“A proposta de reforma da previdência não tem a intenção de equacionar o sistema, diferentemente do que retrata o governo Bolsonaro. Como falar em financiamento e sanear o sistema de repartição se há uma retirada contínua de recursos que, pela Constituição, deveriam ir para a seguridade social?”, questiona Jorge Félix. O especialista em Economia da Longevidade e docente de Gerontologia da Escola de Artes, Ciências e Humanidades (EACH) afirma que há um processo de desconstrução do sistema público que empurra as novas gerações para o sistema de previdência privado. Isso começou em 1995, quando o Governo Fernando Henrique Cardoso modificou o artigo 95 da Constituição para desvincular as receitas da União, permitindo que 40% das arrecadações para contribuições sociais (como a CSLL e a Cofins) fossem destinadas para outras áreas, como o pagamento de dívidas.

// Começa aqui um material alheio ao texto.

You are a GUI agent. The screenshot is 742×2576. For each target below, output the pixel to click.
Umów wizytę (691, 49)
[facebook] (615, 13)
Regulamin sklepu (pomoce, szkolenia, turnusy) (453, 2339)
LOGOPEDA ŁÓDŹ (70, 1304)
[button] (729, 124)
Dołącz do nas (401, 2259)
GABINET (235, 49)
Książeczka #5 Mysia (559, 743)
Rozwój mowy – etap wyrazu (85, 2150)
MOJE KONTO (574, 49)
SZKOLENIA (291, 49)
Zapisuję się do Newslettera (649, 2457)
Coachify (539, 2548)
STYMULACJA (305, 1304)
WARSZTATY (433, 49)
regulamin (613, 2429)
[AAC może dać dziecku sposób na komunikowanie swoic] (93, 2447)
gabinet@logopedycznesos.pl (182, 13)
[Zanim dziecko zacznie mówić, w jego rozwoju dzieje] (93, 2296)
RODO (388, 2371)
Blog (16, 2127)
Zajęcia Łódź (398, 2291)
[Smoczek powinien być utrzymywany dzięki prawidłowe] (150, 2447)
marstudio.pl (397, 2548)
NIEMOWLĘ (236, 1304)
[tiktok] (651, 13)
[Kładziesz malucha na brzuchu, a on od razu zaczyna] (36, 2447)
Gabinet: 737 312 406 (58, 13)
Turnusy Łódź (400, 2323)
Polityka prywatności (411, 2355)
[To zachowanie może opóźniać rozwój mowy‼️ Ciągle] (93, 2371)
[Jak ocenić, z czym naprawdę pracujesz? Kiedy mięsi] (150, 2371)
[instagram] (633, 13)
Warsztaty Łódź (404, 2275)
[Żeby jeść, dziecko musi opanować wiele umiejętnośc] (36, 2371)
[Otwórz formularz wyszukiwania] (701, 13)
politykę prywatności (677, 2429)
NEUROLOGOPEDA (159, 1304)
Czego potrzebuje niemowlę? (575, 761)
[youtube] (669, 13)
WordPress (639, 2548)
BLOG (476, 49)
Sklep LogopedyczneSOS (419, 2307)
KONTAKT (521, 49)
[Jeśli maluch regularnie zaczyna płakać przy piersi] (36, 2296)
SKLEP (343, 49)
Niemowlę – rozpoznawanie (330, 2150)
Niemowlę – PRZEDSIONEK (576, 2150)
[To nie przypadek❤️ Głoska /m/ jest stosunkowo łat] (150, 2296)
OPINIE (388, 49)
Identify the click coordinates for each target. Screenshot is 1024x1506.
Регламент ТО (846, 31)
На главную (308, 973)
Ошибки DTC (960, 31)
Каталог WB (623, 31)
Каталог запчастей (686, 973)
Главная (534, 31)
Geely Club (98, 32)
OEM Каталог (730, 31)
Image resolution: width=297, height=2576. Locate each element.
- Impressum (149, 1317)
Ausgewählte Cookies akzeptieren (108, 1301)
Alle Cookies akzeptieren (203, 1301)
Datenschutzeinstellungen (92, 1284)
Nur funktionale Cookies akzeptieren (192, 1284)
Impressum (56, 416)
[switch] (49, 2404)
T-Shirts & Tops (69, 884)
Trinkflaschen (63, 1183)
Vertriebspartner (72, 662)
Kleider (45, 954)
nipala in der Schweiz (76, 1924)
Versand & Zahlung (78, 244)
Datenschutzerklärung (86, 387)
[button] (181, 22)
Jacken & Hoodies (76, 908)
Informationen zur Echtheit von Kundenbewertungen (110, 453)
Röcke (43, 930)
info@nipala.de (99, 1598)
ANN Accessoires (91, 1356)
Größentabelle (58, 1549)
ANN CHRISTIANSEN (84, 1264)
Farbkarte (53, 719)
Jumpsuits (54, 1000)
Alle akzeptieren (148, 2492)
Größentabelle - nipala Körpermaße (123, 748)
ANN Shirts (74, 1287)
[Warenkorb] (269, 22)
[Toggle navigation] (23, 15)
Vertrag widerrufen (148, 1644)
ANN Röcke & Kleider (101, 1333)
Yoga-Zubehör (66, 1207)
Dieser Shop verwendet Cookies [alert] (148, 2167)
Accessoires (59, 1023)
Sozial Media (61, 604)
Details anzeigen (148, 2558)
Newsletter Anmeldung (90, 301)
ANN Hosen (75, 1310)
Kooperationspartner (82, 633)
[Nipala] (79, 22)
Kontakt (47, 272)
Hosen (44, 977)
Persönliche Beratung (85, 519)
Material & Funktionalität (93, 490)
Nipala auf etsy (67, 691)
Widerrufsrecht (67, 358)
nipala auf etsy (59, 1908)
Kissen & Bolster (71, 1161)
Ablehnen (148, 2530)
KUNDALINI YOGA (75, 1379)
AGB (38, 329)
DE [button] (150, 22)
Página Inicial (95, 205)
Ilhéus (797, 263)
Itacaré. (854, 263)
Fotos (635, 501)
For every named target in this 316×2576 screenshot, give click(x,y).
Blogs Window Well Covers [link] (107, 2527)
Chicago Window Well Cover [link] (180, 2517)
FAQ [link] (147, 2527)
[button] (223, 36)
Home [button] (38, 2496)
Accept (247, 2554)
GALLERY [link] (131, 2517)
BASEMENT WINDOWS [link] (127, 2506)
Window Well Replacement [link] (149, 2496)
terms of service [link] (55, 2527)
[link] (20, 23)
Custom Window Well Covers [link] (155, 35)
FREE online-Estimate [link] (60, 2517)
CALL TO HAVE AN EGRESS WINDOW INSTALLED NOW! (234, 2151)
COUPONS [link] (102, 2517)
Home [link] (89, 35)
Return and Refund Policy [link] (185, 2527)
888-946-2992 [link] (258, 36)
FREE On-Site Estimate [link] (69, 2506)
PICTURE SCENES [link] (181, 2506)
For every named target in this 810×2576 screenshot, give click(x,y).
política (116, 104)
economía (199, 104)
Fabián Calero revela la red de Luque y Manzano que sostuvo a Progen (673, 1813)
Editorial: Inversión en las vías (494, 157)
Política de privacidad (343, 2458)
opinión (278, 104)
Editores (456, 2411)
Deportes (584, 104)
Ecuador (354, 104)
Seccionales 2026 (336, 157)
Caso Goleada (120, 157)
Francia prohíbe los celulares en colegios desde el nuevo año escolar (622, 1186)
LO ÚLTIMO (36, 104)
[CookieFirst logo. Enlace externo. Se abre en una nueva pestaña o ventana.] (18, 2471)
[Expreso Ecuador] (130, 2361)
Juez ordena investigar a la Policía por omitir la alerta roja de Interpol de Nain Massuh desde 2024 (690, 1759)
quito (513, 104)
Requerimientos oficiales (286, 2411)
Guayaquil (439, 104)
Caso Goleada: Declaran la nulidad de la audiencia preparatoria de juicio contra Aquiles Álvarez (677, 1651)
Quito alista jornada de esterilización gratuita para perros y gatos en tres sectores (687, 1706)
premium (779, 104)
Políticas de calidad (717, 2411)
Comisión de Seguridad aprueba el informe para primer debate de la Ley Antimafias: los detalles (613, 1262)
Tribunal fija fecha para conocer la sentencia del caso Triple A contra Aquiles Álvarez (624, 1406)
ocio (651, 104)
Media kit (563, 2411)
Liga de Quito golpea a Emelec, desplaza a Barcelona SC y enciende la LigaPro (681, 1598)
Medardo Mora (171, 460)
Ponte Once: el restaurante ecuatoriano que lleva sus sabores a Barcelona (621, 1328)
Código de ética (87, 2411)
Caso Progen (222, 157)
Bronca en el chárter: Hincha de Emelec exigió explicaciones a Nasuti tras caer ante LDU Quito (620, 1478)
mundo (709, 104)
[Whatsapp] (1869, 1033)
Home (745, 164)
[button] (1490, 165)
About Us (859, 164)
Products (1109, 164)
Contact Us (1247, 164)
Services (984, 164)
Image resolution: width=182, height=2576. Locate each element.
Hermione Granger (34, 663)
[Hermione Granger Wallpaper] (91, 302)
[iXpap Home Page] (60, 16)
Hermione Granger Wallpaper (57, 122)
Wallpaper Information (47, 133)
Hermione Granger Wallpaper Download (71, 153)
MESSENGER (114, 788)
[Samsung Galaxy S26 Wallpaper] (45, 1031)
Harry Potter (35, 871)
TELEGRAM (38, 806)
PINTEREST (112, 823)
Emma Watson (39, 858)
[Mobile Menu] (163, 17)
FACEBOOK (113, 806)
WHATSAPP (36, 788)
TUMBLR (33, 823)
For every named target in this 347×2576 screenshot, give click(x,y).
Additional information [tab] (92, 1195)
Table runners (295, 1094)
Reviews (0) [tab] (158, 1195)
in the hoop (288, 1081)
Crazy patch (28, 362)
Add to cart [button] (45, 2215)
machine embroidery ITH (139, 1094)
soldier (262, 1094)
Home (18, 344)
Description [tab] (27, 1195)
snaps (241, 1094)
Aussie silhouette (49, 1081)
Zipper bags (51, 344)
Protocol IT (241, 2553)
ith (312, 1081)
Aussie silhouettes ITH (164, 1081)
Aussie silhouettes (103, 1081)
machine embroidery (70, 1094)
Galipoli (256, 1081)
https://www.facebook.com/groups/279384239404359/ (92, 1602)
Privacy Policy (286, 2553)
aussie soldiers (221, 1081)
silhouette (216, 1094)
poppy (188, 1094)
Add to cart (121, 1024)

Outra atitude paradoxal decorre da falta de iniciativa em repensar o sistema a partir das categorias que são mais responsáveis pelo déficit, como os militares e a elite do funcionalismo público. “Na realidade, a Previdência surgiu no mundo acentuando a desigualdade, porque surge exatamente para a Marinha Francesa. Lá não havia, e não existe até hoje, um serviço militar obrigatório, então era preciso recompensar quem ia para a guerra”, acrescenta Félix. Com o passar do tempo, cada categoria de trabalhador foi conquistando o seu direito de previdência, mas a diferenciação dos militares e outras carreiras de Estado se manteve.
“O Brasil precisa se questionar se num país tão desigual, com tanta pobreza, a sociedade ainda está disposta a manter o nível de forças armadas que nós temos. O custo disso é prioritário?”, pondera Félix, e avança: “Quanto nós estamos dispostos a gastar com o item militares? Isso inclui o investimento em armamento, defesa nacional e a questão da previdência”. Para ele, o crescimento e o desenvolvimento econômico dependem de uma série de fatores que, por ideologia, o governo abandonou. Como exemplo, cita a retomada da industrialização, que depende de pesquisa e conhecimento, e o fomento a programas sociais para formar um mercado consumidor interno.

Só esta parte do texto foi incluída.